Blake has done 4 shows. His first two were "no-cut" shows, meaning you show up, sing, and you get in. This is perfect for a child starting theatre. It is a no-stress process, and they get the experience of being in a show and on the stage. Blake still managed to choke during his audition for "Best Christmas Pageant Ever". The director, thankfully, convinced Blake it was his birthday. Blake sang a weak rendition of "Happy Birthday". Thank goodness for the no-cut thing. He made it in. Because rehearsals and shows are a LOT of work, not to mention a huge time commitment, we decided to take a break. The next show he auditioned for was "Seussical". This would be his first "real" audition. Big cuts would be made in this show. Now might be a good time to mention that it take a LOT of encouragement from his mother (me) to get him to work on an audition piece. Constant reminding to pick a song, and then constant reminding to practice chosen song, and then constant encouragement to sing said song in front of other people. It is at this point I sometimes wonder if he really wants to do this at all, or if it is me that wants him to do this. Shouldn't he want to choose a song? Shouldn't he want to practice? Why am I the one forcing him to do this? Is it because musical theatre was an unachieved dream of mine (with the exception of an ensemble role in My Fair Lady)? Is it because I love musical theatre so much? Or does he really want this? Time and time again, I come to the conclusion that he really wants this. He has fun, he makes friends, and he likes being on stage. Right now though, I am his drive, his ambition, and his competitive spirit. Because right now, he has none. Life has been way too easy for this kid.

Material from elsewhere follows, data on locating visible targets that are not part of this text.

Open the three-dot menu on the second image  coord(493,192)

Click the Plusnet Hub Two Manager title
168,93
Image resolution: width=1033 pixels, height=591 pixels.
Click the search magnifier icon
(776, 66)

So back to Seussical auditions. I believe he finally chose the song "Only the Good Die Young". The directors must have liked him because he was called back. Even better, he was called back for an actual part. The all important role of young JoJo. The Who who saves Whoville. We practiced singing "It's Possible". He got pretty darn good at it. At callbacks, he sang the song beautifully. Not loud, but on key. If they were going for a young, small child for JoJo, he was a shoe-in. Enter Conner. Conner is amazing. He is thirteen, but he was able to sing in the higher key of JoJo. And he sings loud. And he is really good at that acting stuff too. If they are going for an older but much talented JoJo, Conner was THE shoe-in. Of course, Conner got the part. Blake was crushed. Remember, Blake didn't even know he wanted this part until he was called back for it. Nonetheless, he was devastated he didn't get the part of JoJo. So much so, he couldn't even see how lucky he was to be one of the 35 kids to make it into the show (70 auditioned). Can I tell you how glad I am Blake didn't get the part? It might sound odd, but it is exactly what he needed. By not getting the part he didn't know he wanted, he got a taste. A taste of passion, a taste of drive, a taste of wanting more. He decided then that he was going to try harder, learn the parts, and get the bigger roles he finally decided he wanted. Well, he may have decided this, but when the next audition came, I was still after him about his song. He still needed gentle (and not so gentle) reminders to focus. Once again I had to wonder, does he want this? Or do I want this?
I knew he needed more than I could give him if he wanted the "big parts". One of the mom's told me her kids took voice lesson's from Kenny's daughter. Perfect. Blake loves Kenny's daughter. What's more, she is an amazing actress and vocalist. What's even more, the price was something I could afford. Done and done. Now she could get after him about his audition piece for Cats. I then learned Spotlight offered a dance class once a week. Well, his dance skills could definitely use some help. There were openings, and I needed Blake to decide. I bugged him for a few days about this, until he finally said, "Mom, do you want me to take this dance class?" Crap. Was it me? Finally HE decided he wanted the dance class. With a lot, I mean a lot, of encouragement, he finally went. It was the aforementioned Conner that got him out of the car. Blake also loves Conner, even though he stole his "part".
Here is what I have learned from all of this. Lazy ten-year-old boys need a lot of help and encouragement from mom if they want to succeed at anything, especially musical theatre. I see his face light up on stage. I hear the excitement in his voice when he talks about auditioning for next season. I wipe his tears when a show is over. I am not a pushy stage mom; I don't force him to do anything he doesn't want to. My role as his mother is to give him the extra nudge he needs to do the audition, sing the song, or go to dance class. It doesn't hurt that I am getting enjoyment out of this, too. As long as we both know that is not why he is doing this. He does this because he loves this. Just watch him on stage. It's really amazing, and he gets better every time.